- ABOUT THIS TASK
Which lines run from the one containing "Viewport: 1024px width, 588px" to the end of the entries? Quote them exactly, and nothing else.
── RECORDS FOR THIS TASK ──
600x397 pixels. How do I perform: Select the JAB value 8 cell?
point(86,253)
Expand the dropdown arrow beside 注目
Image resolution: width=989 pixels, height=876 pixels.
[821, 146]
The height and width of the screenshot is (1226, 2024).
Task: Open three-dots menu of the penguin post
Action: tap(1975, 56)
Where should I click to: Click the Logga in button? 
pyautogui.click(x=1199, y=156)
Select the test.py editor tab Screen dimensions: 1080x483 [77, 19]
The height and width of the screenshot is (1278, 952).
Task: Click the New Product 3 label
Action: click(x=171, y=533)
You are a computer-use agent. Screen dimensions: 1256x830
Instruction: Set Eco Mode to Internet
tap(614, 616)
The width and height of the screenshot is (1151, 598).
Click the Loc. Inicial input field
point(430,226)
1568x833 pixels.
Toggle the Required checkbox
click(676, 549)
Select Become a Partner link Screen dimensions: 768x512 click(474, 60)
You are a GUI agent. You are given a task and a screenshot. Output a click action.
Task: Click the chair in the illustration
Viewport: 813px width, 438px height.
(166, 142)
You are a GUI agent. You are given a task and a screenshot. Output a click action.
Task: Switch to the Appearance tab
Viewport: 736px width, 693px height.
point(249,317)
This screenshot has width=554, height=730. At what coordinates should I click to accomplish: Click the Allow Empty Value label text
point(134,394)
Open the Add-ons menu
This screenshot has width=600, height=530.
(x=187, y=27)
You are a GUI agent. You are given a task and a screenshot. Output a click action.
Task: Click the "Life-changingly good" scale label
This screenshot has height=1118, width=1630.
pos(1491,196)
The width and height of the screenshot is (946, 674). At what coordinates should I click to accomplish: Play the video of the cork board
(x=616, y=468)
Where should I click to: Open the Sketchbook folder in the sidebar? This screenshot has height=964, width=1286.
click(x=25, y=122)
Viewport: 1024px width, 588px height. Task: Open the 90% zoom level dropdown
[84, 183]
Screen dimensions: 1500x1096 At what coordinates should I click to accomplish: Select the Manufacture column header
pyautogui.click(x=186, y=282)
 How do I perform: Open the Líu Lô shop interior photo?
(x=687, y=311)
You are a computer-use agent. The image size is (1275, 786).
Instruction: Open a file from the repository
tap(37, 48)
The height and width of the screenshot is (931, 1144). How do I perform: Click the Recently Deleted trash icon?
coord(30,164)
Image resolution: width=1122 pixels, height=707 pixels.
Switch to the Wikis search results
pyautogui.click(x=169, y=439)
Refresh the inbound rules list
───
- RESPONSE
Viewport: 1024px width, 588px height. Task: Open the 90% zoom level dropdown
[84, 183]
Screen dimensions: 1500x1096 At what coordinates should I click to accomplish: Select the Manufacture column header
pyautogui.click(x=186, y=282)
 How do I perform: Open the Líu Lô shop interior photo?
(x=687, y=311)
You are a computer-use agent. The image size is (1275, 786).
Instruction: Open a file from the repository
tap(37, 48)
The height and width of the screenshot is (931, 1144). How do I perform: Click the Recently Deleted trash icon?
coord(30,164)
Image resolution: width=1122 pixels, height=707 pixels.
Switch to the Wikis search results
pyautogui.click(x=169, y=439)
Refresh the inbound rules list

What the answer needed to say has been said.